§ **Record extracts**:

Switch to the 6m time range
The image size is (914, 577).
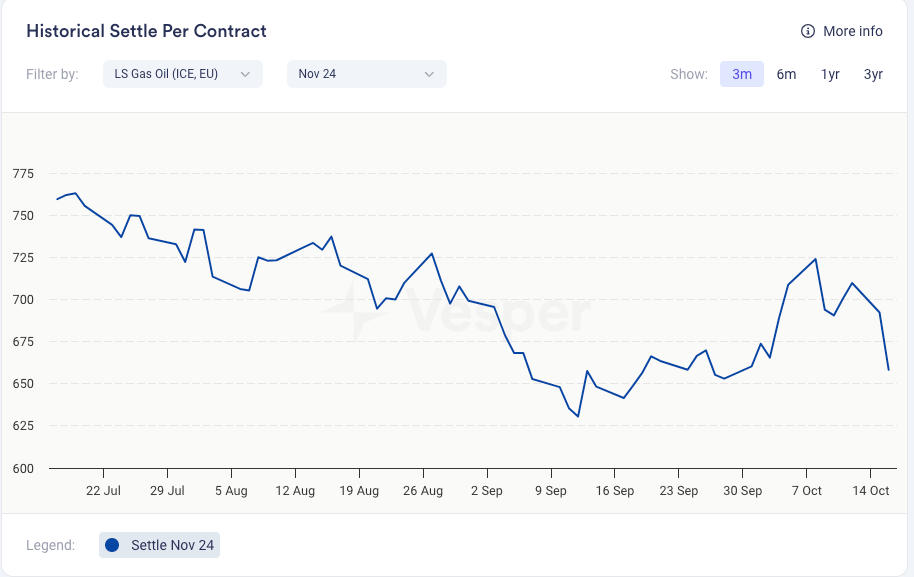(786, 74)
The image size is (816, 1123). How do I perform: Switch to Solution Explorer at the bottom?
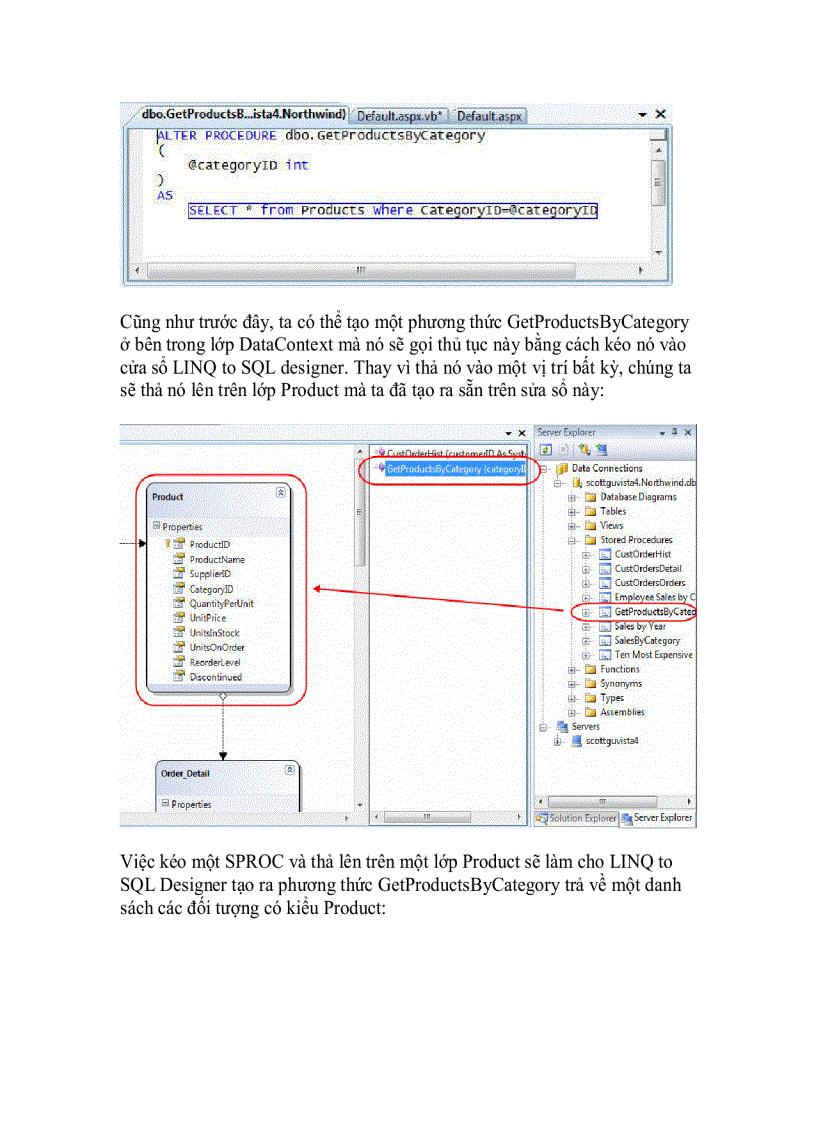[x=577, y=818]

==

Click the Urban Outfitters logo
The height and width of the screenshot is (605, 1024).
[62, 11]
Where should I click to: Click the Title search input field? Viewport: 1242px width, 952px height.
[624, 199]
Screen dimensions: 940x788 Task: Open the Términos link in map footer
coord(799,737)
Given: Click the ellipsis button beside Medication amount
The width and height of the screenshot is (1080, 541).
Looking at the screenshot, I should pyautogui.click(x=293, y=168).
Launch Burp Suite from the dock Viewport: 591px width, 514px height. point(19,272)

§ **What needs to be done**:
From the listing above, return the lines starting at the one with "Screen dimensions: 940x788" and ending at the one with "Launch Burp Suite", both kept, exactly as they appear and nothing more.

§ **Solution for this problem**:
Screen dimensions: 940x788 Task: Open the Términos link in map footer
coord(799,737)
Given: Click the ellipsis button beside Medication amount
The width and height of the screenshot is (1080, 541).
Looking at the screenshot, I should pyautogui.click(x=293, y=168).
Launch Burp Suite from the dock Viewport: 591px width, 514px height. point(19,272)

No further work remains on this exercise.